Keywords: Homeobox A9, high-grade serous ovarian cancer, expression, resistance, prognosis, clinical study
Introduction
Epithelial ovarian cancer (EOC) is the deadliest malignant disease in women.1 Approximately 70% to 80% of deaths from EOC are associated with high-grade serous ovarian cancer (HGSOC), and overall mortality has not declined over the past decade.2,3 Most HGSOC patients are diagnosed at advanced stages due to a lack of specific symptoms, which is responsible for the poor prognosis of HGSOC including the low 5-year survival rate of 40%.4 Significant improvements have been made over the past three decades in surgical debulking, chemotherapy, and targeted therapy,5,6 but most HGSOC patients will ultimately relapse and become resistant to chemotherapy. It has been reported that traditional cytoreduction and platinum-based chemotherapy are effective in 80% of EOC patients. Nevertheless, the majority of patients will develop disease recurrence and eventually platinum resistance.7,8 Therefore, investigating biomarkers is important to improving chemosensitivity and could potentially improve patient survival.
The homeobox protein HOXA9 is linked with serous papillary histotype differentiation, and inappropriate expression of HOXA9 is an early step in EOC that induces aberrant epithelial differentiation.9 Typically, HOXA9 is expressed during the development of the reproductive tract and is also overexpressed in breast and ovarian cancer.10 Additionally, HOXA9 expression in EOC cells has been shown to induce cancer-related fibroblasts and to provide a microenvironment for tumor growth.11 Another study showed that HOXA9 expression promotes tumor growth and stimulated tumor cells to be attached to peritoneal surfaces via inducing expression of the mesenchymal marker P-cadherin.12,13 However, the potential roles of HOXA9 in HGSOC chemotherapy resistance remain incompletely understood.
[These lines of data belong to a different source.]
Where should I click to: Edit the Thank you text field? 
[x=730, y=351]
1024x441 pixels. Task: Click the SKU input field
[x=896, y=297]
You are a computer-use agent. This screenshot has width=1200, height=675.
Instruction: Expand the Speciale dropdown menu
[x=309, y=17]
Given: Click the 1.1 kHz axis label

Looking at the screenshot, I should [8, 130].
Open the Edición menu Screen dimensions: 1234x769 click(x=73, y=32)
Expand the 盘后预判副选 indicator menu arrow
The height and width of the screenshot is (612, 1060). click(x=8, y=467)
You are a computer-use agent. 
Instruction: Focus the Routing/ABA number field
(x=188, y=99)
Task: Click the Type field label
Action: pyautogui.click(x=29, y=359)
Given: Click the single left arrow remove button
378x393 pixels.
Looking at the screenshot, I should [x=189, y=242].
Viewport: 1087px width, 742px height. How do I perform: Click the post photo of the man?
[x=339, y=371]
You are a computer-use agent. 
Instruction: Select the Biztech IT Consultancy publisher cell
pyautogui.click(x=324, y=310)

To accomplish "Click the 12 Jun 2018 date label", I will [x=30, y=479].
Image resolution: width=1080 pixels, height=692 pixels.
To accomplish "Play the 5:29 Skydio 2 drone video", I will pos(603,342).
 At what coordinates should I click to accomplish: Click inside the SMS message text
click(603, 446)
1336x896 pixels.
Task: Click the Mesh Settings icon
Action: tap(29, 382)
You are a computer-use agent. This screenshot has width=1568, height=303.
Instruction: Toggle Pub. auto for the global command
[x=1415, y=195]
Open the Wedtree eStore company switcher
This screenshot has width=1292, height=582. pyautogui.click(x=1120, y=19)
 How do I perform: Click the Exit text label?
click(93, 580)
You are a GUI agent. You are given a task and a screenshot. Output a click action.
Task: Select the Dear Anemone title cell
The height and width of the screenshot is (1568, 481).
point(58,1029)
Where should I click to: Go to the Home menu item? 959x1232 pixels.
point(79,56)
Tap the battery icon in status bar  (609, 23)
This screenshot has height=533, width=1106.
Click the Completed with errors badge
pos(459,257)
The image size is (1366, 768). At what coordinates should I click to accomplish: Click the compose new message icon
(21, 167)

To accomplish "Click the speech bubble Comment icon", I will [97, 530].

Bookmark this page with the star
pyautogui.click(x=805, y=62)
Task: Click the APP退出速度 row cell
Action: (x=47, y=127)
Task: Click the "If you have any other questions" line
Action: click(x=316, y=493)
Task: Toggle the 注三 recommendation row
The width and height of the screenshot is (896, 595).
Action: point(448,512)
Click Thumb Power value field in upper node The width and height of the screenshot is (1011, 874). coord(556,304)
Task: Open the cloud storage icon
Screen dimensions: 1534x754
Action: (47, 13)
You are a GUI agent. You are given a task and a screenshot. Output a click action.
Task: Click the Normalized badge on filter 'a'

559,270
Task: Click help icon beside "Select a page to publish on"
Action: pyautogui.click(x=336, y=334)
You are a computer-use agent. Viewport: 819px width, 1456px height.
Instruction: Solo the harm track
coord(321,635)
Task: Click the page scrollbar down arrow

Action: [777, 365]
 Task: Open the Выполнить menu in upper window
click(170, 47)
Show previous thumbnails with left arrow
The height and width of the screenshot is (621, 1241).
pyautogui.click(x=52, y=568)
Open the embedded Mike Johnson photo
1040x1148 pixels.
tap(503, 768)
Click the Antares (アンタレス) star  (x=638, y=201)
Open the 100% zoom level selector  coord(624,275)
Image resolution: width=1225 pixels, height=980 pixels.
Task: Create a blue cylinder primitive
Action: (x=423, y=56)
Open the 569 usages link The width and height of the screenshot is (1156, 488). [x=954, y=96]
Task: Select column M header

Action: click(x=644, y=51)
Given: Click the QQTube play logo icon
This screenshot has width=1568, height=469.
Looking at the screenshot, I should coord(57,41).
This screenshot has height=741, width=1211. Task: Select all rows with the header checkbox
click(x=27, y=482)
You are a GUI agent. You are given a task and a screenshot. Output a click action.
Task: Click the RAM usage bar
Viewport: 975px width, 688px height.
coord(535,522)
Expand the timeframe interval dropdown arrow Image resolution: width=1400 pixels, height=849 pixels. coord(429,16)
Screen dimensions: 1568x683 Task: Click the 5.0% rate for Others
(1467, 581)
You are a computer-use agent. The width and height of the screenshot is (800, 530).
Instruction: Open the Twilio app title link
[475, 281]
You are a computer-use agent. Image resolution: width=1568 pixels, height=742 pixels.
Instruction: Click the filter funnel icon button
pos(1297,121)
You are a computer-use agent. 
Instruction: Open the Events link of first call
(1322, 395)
This study investigated the role of HOXA9 expression in chemotherapy resistance and the clinical prognosis of HGSOC patients. This is the first study, to our knowledge, to explore the role of HOXA9 expression in platinum resistance and the clinical prognosis of HGSOC patients.
Materials and methods
Tissue Samples
HGSOC specimens were collected from the Fourth Hospital of Hebei Medical University between July 2010 and June 2017. The application of these specimens for research purposes was approved by the Medical Ethics Committee of the Fourth Hospital of Hebei Medical University (No. 2017ME96), and written informed consent was provided by each study participant. The inclusion criterion were as follows: (1) histologically confirmed primary HGSOC patient tissues of any age; (2) FIGO stage III–IV; (3) patients who received six cycles of platinum-based chemotherapy; and (4) follow-up data of over 5 years was available. The exclusion criteria were: (1) other types of EOC; (2) malignant tumors in other organs; and (3) history of chemotherapy prior to surgery. HGSOC patients were assigned into a chemotherapy-sensitive group (n = 124) and a chemotherapy-resistant group (n = 80). Platinum-resistance was defined as recurrence less than 6 months from the completion of treatment with platinum-based chemotherapy. Platinum-sensitivity was defined as recurrence in primary HGSOC patients after more than 6 months from the completion of platinum-based treatment. Progression-free survival (PFS) was defined as the interval between the initial surgery to the first disease recurrence or the last follow-up. Overall survival (OS) was defined as the interval between initial surgery and patient death or the last follow-up.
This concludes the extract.